肝醣生成酵素激酶3ß調控斑馬魚的心臟發育

Abstract

glycogen synthase kinase 3β (GSK3β)是一多功能的serine/threonine蛋白激酶，在生物體內許多器官組織中都會表現。GSK3β參與許多複雜的生理反應，如：細胞存活、發育型態、致癌過程等。基於以上的特性，在活體內研究GSK3β如何參與單一調控機制的實驗進行不易，因此GSK3β在心臟胚胎發育過程及對心臟功能上的影響機制仍未明。在本實驗中，我們使用綠螢光標定心臟的斑馬魚轉殖品系來輔助心臟形態功能實驗觀察的進行。為了有效且專一的抑制GSK3β表現，我們在胚胎一細胞時期注射GSK3β antisense morpholino oligonucleotide（gsk3β-MO）來抑制GSK3β蛋白質生成。在注射gsk3β-MO的胚胎中發現：授精後24小時（24 hours postfertilization；24 hpf），心臟先驅細胞已在中軸位置癒合並形成心管。然而過了36 hpf，管狀心臟卻仍無法完成正確地進行左移（jogging）與彎曲（looping）等左右非對稱發育過程（cardiac left-right asymmetry）。授精後第四天（4 days postfertilization；4 dpf）之後，可觀察到細長的條狀心臟，且心跳速率變慢、心臟收縮力減弱，甚至有圍心腔異常腫大的情形。注射gsk3β-MO導致心臟發育異常，且損害的程度和比例會隨著gsk3β-MO劑量提高而增加；同時注射gsk3β-MO和GSK3β mRNA則可達到救援（rescue）的效果：心臟異常的比例由嚴重異常43％，輕微異常53.5％降為嚴重異常31.8％，輕微異常12.1％。在原位雜交（in situ hybridization）實驗中，得知注射gsk3β-MO胚胎的cardiac myosin light chain（cmlc2）mRNA表現正常； atrial natriuretic factor（ANF）mRNA表現量大增；和bone morphogenetic protein（bmp4）mRNA有異位性表現且表現量大增，顯示心臟左右非對稱發育受到干擾。此外，已知GSK3β在Wnt/β-catenin pathway會與axin、adenomatous polyposis coli （APC）形成複合體，而在注射axin1-MO胚胎中也可觀察到心臟左右非對稱發育異常的情形。因此，經由實驗結果推測GSK3β調控斑馬魚胚胎心臟發育過程中的左右非對稱發育；而其所參與的調控路徑為Wnt/β-catenin pathway。

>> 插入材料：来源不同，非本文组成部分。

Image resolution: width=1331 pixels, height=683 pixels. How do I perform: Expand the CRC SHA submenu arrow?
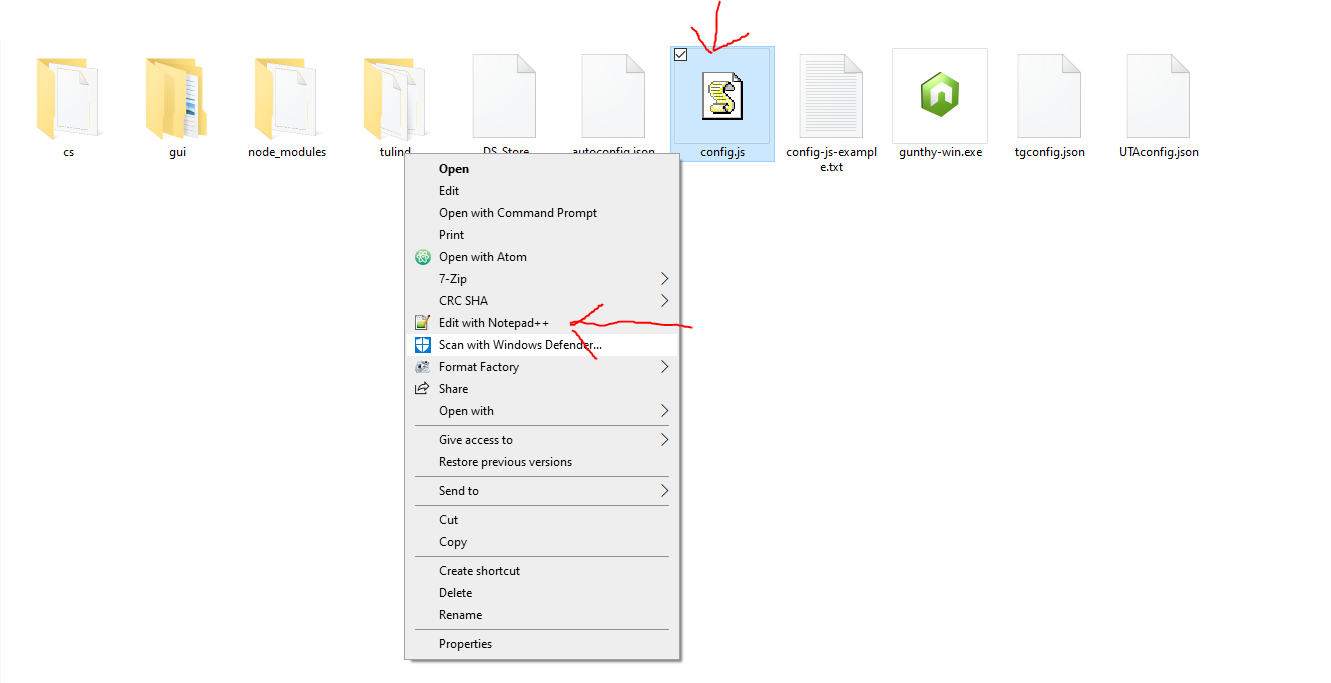[x=664, y=301]
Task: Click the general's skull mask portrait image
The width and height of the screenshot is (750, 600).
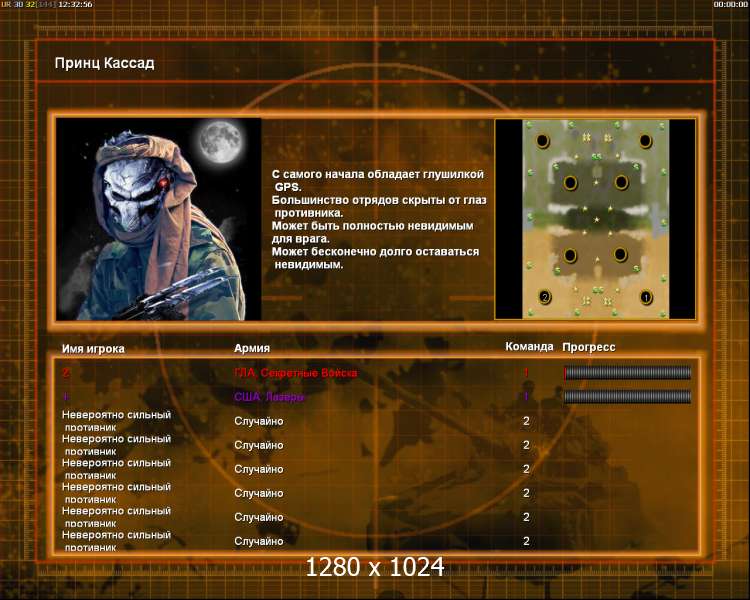Action: [158, 219]
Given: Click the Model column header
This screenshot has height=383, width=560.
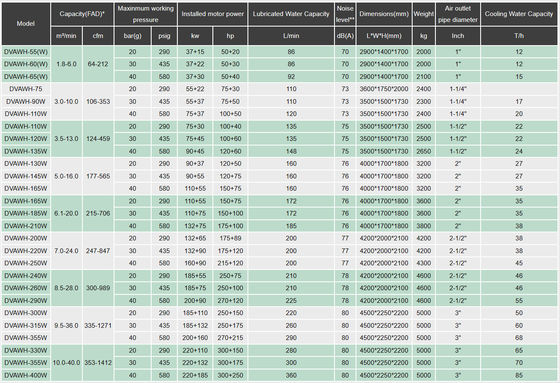Looking at the screenshot, I should tap(26, 24).
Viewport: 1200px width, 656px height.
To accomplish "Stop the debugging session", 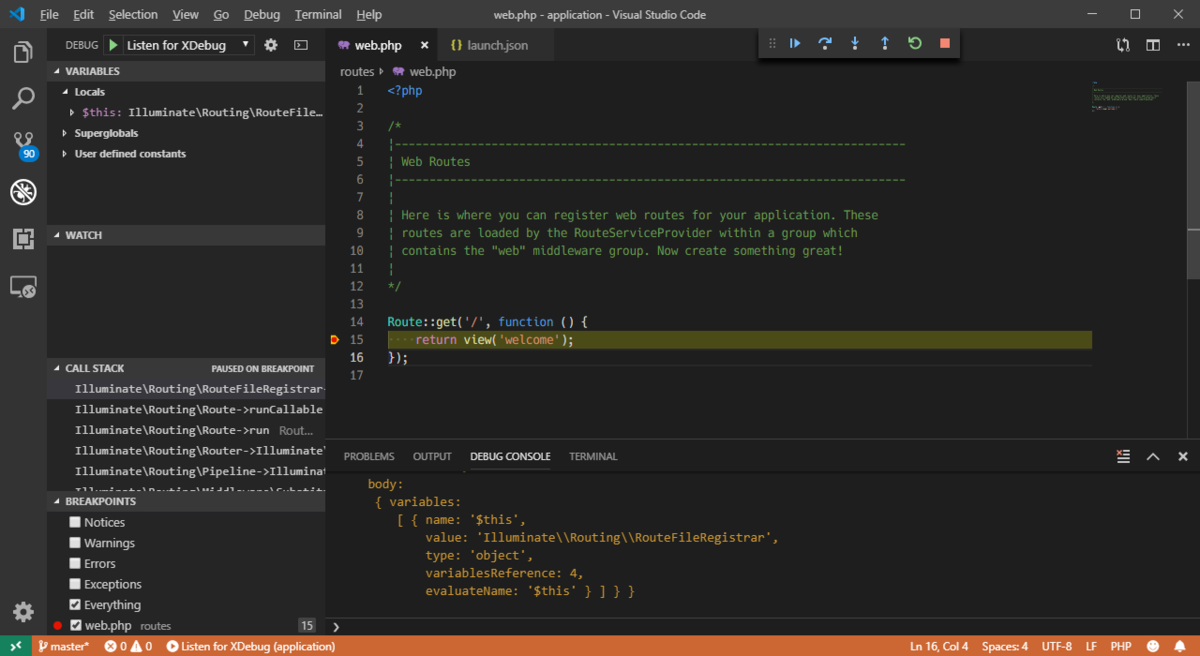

Glycogen synthase kinase 3β (GSK3β) encodes a multifunctional serine/threonine protein kinase, which is ubiquitously expressed in organisms. Although GSK3β is known to play roles in many biological processes, including cell survival, tumorigenesis and developmental patterning, it remains unclear that the function of GSK3β in cardiogenesis in vivo. We used a GFP-tagged heart transgenic zebrafish to address this question. In order to specifically inhibit GSK3β, gsk3β antisense morpholino oligonucleotide (gsk3β-MO) was injected into one-celled embryos to block the translation of the gsk3β mRNA. In gsk3β-MO -injected embryos, we found that heart precursor cells lined up at the midline at 24 hpf, failed to complete the heart positioning, and then stretched slowly to a thin, ‘string-like’ shape about 96 hpf. In addition, in this morphants, the heart rate was slower, the contraction was weaker, and pericardial edema was commonly observed. Knowdown of GSK3β resulted in a severe disruption of early (jogging) and late (looping) aspects of cardiac left-right asymmetry. The degree of cardiac defects due to GSK3β attenuation was dose-dependent. But these defectives could be rescued by injecting synthetic gsk3β mRNA. Consistent with the morphological change of heart, the expression of bmp4, a heart-asymmetry marker and a target of Wnt/β-catenin signaling pathway, was upregulated in GSK3β morphants: the asymmetry of heart was completely disrupted. Interestingly, we found that cardiac defects happened in the gsk3β-MO-injected embryos were similar to those observed in axin1 morphants. Therefore, our findings strongly suggest that GSK3β plays a role in L/R-biased heart positioning through Wnt/β-catenin pathway during zebrafish cardiogenesis.